Mujeres contra viento y marea

Clasificación: Novela Histórica

Editorial: Ediciones B / Grupo Z

Sarah Lark ha encontrado muy bien la tecla que ha enganchado a muchísimos lectoras y lectores a sus creaciones.

Por el volumen podrían echar para atrás a más de uno. Sin embargo, cuando se sube uno a los barcos –en las dos novelas que he leído de ella siempre ha habido un barco que traslada desde Europa hasta Australia o Nueva Zelanda- que se plantean, ya es difícil bajar.

Es muy hábil presentando a personajes que nada tienen de esquemáticos sino todo lo contrario. Sin llegar a la novela psicológica decimonónica, sí que profundiza en la vida y los sentimientos –especialmente en los personajes femeninos- de manera que el lector se implique al máximo y se enganche a vidas que nos trasladan a otros tiempos y realidades bastante distintas de las del día a día cotidiano. Y ahí encontramos otro de los aciertos evidentes de su obra. La buena documentación en cuanto a los usos y costumbres de los colonos que acudieron allí en busca de una vida de aventura, libertad y naturaleza salvaje que muchas veces supone un choque brutal con una realidad que se tenía idealizada.

Esa es otra de las cuestiones muy relevantes de su literatura. Frente a las obras de época que presentaban un territorio idealizado, según se lee en su obra, ella presenta la decepción, el desencanto y la lucha de aquellas mujeres que se subieron a los barcos con la cabeza llena de ilusiones y descubrieron la cruda realidad de un territorio virgen y agreste en el que los hombres poco tenían de la puritana y refinada sociedad victoriana. Intentaban, en la medida de lo posible, las clases más altas, imitar de la mejor manera aquellas comodidades y modales pero de manera muy precaria.

Mujeres que sacaron fuerzas de flaqueza e ingenio para tirar del carro y sentar las bases educativas de una sociedad en la que eran tan necesarias, no solamente como madres, sino como auténticas cabezas de familia en grupos, a veces alcoholizados y embrutecidos que tanto necesitaban de su ayuda.

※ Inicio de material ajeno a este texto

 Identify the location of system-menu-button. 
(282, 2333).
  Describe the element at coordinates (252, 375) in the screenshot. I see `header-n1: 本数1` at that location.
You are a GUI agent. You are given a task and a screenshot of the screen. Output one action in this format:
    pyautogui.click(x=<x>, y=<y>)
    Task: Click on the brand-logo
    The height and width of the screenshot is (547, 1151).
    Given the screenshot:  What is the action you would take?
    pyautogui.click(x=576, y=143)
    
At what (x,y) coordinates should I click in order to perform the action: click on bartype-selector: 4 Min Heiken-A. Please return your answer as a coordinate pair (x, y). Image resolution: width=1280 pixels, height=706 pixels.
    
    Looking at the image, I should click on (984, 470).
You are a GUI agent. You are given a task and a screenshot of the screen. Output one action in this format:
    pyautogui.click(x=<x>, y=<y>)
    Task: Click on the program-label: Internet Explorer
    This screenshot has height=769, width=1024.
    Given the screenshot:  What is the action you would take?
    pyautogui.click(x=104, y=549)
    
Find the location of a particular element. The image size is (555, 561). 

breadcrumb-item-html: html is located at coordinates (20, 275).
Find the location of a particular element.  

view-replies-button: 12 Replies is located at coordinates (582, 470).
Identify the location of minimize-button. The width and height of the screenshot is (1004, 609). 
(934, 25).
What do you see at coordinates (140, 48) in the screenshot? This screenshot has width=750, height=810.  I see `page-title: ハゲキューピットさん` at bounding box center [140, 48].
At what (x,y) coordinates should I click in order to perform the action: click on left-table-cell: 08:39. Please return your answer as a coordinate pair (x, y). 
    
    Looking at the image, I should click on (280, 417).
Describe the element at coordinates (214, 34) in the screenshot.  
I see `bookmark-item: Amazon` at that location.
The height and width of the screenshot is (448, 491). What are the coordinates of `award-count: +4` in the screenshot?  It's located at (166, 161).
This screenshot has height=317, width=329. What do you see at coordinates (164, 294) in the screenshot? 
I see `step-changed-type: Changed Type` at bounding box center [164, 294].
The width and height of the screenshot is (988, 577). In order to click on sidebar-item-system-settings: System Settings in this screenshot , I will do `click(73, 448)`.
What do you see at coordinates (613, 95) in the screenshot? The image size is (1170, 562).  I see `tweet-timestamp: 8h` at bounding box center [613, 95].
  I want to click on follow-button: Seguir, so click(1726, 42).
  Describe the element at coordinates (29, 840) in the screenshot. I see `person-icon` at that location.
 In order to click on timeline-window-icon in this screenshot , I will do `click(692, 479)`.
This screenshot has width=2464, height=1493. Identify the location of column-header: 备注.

Formalmente, las casi 750 páginas no son tanto problema, ni por el peso, se trata de un papel muy ligero y flexible; ni por el ritmo, realmente llevadero y agradable. En la cubierta, una mujer de negro, tan negro que hasta la sombrilla es negra pasea por unos acantilados a la orilla del mar bajo un cielo realmente gris. Que la disfruten.